= Exercise brief =
Would you retype, word for word, only the lines from the one holding "Instruction: Click the" through the final line of the entries below, without the pictures?

= Material to process =
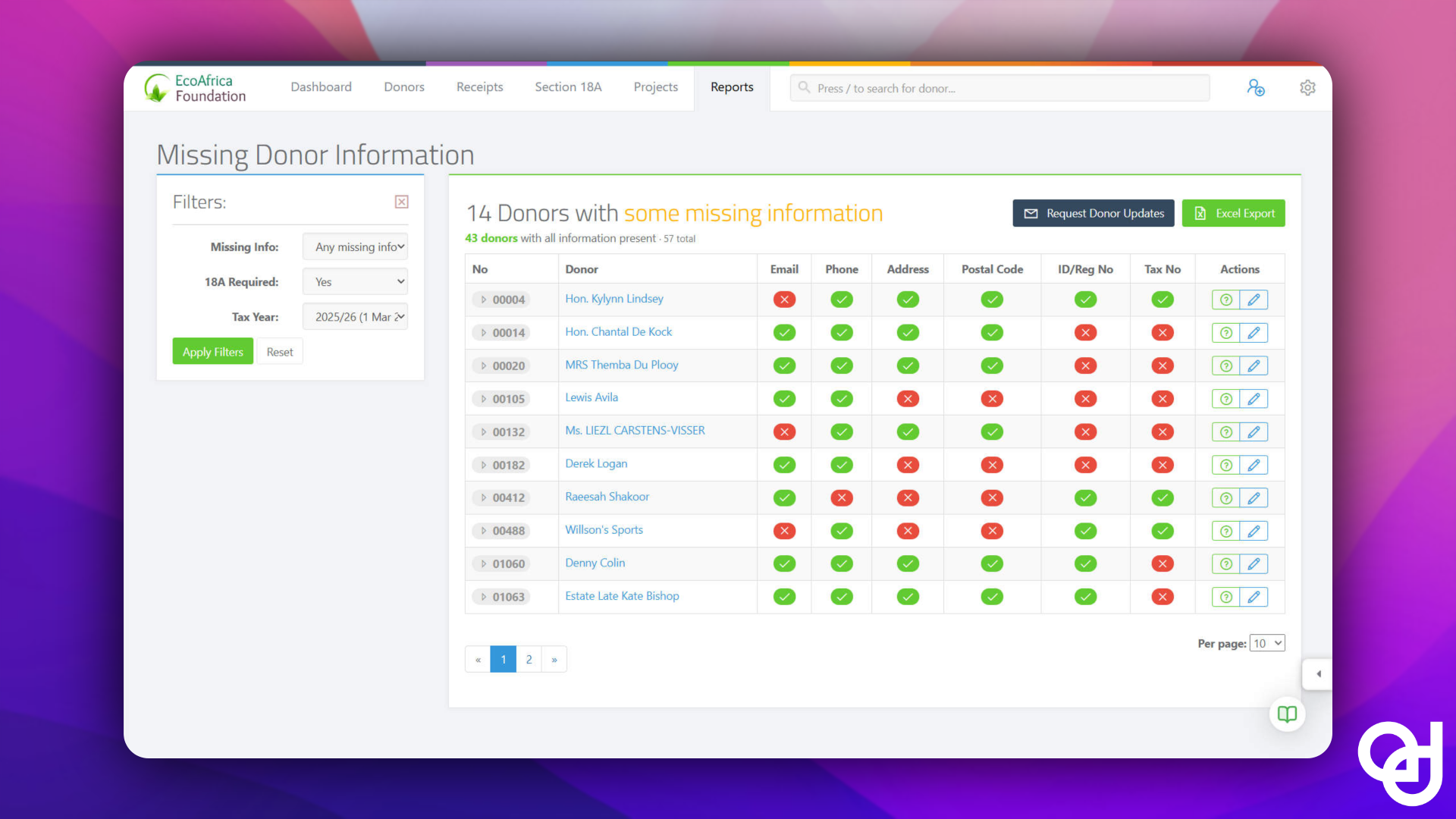Click help icon for Lewis Avila row
Screen dimensions: 1456x819
(x=1225, y=399)
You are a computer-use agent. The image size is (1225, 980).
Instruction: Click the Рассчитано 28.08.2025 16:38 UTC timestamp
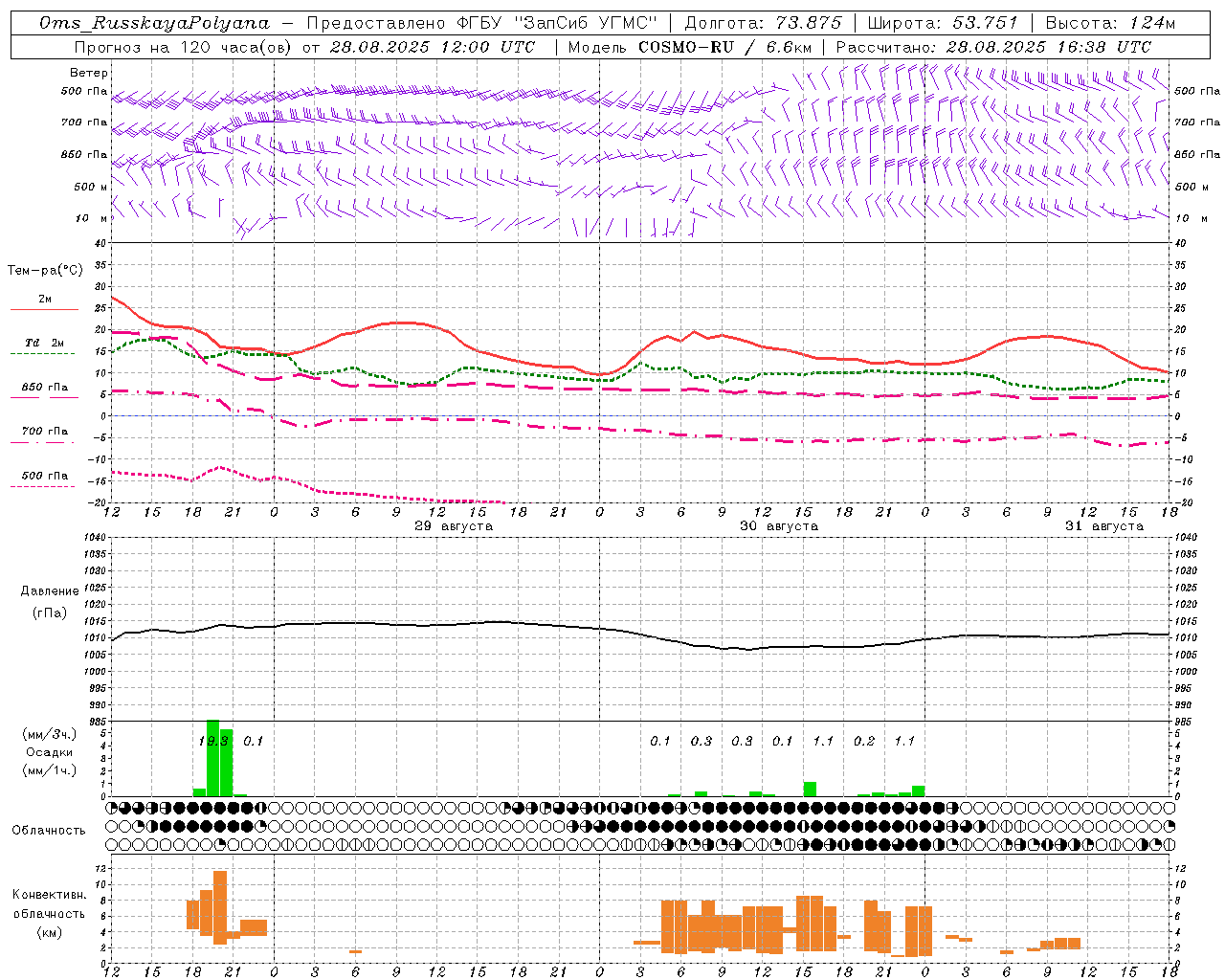click(x=993, y=47)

= Output of the exercise =
Instruction: Click the Рассчитано 28.08.2025 16:38 UTC timestamp
click(x=993, y=47)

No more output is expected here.